There are significant philosophical consequences from redefining the purpose of the universe from the Aristotelian "seeking to emulate the perfect order of the highest things" to "seeking entropy." That means there are significant practical consequences, too, since basic changes in philosophy work themselves out practically in a myriad of hidden ways.

But it's still better than Marxism, if you must be a scientific atheist. At least it offers a ground for a philosophy that values life, too, which so far the Marxist left hasn't managed to do. "It's kind of good because it feels good, but it isn't really important" is no way to go through life. Thus, why go through life at all, especially if it stops feeling good?

The Police Threat to the 2nd Amendment

David French at National Review.
One officer opened fire on the dog, the other officer fired on the man allegedly holding a gun in the doorway, pointing it at the men approaching his home. As the Washington Post reported on July 26, it was only after the smoke cleared that the officers made their “heart-dropping discovery: They were at the wrong home.”

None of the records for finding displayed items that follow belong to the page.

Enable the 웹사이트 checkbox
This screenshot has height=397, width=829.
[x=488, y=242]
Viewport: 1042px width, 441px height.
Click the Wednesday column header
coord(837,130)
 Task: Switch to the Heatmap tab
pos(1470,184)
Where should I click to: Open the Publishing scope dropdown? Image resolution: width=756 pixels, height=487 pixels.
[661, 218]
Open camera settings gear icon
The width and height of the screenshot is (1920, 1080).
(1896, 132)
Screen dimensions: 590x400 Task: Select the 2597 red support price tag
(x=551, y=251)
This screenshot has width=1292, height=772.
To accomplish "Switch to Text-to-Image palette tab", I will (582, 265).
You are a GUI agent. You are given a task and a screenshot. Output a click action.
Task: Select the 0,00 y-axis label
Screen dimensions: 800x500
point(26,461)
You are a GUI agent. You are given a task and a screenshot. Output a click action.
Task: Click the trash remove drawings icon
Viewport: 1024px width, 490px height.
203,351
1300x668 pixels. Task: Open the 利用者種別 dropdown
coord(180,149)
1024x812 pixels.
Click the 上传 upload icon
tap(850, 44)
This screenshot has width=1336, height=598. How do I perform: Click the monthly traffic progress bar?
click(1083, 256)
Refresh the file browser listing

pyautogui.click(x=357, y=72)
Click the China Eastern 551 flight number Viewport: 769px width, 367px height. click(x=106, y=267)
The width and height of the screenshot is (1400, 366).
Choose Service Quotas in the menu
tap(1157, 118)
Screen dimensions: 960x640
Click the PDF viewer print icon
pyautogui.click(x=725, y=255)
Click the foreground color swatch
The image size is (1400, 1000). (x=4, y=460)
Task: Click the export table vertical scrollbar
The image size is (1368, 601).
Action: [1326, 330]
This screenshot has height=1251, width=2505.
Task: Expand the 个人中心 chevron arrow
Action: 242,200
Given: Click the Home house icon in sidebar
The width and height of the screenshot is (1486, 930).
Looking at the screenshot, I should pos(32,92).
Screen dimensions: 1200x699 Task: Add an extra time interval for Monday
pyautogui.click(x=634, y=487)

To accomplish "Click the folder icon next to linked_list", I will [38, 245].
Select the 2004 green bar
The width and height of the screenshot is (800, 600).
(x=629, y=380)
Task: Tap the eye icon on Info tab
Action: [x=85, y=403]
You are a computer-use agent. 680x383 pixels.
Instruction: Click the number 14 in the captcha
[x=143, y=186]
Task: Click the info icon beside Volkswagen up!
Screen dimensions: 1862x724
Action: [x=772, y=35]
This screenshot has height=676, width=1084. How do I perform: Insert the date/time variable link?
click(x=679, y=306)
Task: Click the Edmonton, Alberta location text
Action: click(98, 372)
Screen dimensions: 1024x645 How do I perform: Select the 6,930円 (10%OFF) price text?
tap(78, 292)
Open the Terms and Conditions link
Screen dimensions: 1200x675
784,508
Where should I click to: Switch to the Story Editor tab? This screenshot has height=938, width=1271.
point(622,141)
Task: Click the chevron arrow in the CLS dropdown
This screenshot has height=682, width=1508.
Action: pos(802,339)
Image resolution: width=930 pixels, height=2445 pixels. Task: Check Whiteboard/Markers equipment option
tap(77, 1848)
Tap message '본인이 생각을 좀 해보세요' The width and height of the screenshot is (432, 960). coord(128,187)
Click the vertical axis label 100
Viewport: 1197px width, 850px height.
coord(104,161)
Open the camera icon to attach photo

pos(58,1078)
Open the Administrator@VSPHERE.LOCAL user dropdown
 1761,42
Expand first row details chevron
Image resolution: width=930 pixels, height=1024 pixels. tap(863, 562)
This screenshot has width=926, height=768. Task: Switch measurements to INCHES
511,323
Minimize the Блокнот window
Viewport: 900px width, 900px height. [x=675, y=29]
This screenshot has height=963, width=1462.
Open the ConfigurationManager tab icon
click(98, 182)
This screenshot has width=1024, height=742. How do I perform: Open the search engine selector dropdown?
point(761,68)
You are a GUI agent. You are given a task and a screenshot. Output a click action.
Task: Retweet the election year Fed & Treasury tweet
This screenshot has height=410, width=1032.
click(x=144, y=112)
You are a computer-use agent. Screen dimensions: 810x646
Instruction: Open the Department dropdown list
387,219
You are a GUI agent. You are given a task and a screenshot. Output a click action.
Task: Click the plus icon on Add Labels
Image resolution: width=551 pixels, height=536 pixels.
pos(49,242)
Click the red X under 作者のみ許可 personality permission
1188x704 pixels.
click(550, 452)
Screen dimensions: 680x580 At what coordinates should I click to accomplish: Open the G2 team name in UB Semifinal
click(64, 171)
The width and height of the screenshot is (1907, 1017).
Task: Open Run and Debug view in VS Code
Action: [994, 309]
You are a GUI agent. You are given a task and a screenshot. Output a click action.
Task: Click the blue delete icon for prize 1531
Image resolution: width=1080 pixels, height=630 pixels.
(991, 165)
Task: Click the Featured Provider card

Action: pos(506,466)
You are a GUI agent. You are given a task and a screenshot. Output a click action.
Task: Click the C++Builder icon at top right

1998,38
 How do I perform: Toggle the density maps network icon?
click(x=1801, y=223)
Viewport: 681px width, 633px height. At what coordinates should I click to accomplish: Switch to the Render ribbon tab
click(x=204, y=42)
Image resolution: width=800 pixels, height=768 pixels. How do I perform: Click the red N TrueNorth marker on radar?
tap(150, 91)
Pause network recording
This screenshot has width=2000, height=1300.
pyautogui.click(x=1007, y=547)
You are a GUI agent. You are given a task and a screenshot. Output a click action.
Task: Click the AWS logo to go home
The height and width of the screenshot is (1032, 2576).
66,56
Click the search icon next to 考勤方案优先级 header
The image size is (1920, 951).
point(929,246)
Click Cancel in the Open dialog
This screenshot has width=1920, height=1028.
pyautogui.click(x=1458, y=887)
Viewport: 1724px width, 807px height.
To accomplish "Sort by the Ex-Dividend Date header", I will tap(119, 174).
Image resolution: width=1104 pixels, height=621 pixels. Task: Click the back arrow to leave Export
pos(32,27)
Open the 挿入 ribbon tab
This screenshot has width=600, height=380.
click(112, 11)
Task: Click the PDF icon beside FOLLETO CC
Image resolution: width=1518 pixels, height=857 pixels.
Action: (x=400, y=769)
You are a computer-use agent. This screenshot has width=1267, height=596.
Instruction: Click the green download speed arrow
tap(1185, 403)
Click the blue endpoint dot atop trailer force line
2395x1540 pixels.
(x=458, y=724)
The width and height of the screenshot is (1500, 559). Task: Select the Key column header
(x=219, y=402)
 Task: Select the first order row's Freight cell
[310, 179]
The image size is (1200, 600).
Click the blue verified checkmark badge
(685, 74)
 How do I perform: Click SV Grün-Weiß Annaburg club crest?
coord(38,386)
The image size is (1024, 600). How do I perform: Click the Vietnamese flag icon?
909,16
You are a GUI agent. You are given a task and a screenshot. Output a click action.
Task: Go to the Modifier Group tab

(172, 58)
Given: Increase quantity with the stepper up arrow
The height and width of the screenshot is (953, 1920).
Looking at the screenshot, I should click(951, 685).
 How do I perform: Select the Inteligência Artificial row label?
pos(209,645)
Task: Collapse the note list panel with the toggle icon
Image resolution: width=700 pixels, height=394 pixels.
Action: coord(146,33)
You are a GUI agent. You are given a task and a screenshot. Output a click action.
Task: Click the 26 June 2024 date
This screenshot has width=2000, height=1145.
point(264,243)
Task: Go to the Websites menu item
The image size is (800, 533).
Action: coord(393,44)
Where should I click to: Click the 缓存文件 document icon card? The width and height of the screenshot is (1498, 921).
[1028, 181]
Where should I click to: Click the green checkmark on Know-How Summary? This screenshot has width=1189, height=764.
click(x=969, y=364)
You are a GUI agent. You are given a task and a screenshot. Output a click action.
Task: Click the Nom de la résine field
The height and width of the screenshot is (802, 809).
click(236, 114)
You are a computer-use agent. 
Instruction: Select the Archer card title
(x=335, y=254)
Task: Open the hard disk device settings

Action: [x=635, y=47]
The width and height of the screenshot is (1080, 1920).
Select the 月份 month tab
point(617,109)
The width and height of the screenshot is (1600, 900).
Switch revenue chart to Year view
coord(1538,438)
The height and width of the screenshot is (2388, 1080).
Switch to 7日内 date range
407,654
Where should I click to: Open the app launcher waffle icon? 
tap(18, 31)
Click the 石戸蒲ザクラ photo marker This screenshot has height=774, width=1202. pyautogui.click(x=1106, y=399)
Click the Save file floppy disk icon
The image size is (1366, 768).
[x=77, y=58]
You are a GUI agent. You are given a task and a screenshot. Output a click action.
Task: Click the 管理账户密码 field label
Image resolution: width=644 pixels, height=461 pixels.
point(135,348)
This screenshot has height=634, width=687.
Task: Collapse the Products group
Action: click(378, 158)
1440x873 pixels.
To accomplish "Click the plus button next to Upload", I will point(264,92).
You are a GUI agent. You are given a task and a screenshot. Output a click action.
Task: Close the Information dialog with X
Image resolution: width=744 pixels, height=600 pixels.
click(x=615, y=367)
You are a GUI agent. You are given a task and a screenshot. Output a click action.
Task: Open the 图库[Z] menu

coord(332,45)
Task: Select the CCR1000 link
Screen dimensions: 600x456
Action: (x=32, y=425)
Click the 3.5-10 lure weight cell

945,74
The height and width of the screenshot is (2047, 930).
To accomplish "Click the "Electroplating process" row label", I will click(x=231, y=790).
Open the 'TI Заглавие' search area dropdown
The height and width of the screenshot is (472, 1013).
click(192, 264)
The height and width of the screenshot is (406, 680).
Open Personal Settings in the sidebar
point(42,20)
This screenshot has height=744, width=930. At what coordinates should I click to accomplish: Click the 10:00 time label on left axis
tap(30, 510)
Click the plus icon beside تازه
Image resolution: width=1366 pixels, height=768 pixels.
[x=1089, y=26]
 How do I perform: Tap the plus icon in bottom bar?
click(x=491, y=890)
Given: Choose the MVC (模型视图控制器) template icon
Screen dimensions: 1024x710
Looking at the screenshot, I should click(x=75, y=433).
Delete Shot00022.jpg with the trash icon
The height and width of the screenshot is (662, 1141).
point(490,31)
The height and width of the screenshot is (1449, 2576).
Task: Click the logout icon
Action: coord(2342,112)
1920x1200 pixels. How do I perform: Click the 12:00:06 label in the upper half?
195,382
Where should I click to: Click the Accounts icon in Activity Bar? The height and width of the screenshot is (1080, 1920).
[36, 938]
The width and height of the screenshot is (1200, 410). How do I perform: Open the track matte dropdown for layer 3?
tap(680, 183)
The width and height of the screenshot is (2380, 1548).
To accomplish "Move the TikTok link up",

Lopez died that night. Just like Andrew Scott died in his entrance hall, gun in hand, when the police pounded on the wrong door late one night, Scott opened it, saw shadowy figures outside, and started to retreat back into his house. Police opened fire, and he died in seconds.

Angel Mendez was more fortunate. He “only” lost his leg...

If past precedent holds, it’s likely that the officers who killed Ismael Lopez will be treated exactly like the officers in the Scott and Mendez cases. They won’t be prosecuted for crimes, and they’ll probably even be immune from civil suit, with the court following precedents holding that the officers didn’t violate Lopez’s “clearly established” constitutional rights when they approached the wrong house. After all, officers have their own rights of self-defense. What, exactly, are they supposed to do when a gun is pointed at their face?

In other words, the law typically allows officers to shoot innocent homeowners who are lawfully exercising their Second Amendment rights and then provides these same innocent victims with no compensation for the deaths and injuries that result. This is unacceptable, it’s unjust, and it undermines the Second Amendment.
He has some suggestions for repairs to both law and practice.

Racism and Thought Police

On the one hand, this guy has a great point -- and he's quite right about Twain's work.

On the other hand, just yesterday I saw a residence here in Georgia openly flying a Ku Klux Klan flag. You may not know what a Ku Klux Klan flag looks like, as it's been decades since anyone openly flew them except while wearing hoods to mask their identity. It looks like this.

Now, I don't want to suggest that the state should enforce laws against such display -- laws that would be unconstitutional, as well as a form of thought policing. I only want to say that I liked it better when Klansmen were ashamed to broadcast their affiliation. We don't need the Klan back. It has nothing to offer us that we're going to want in any conceivable future.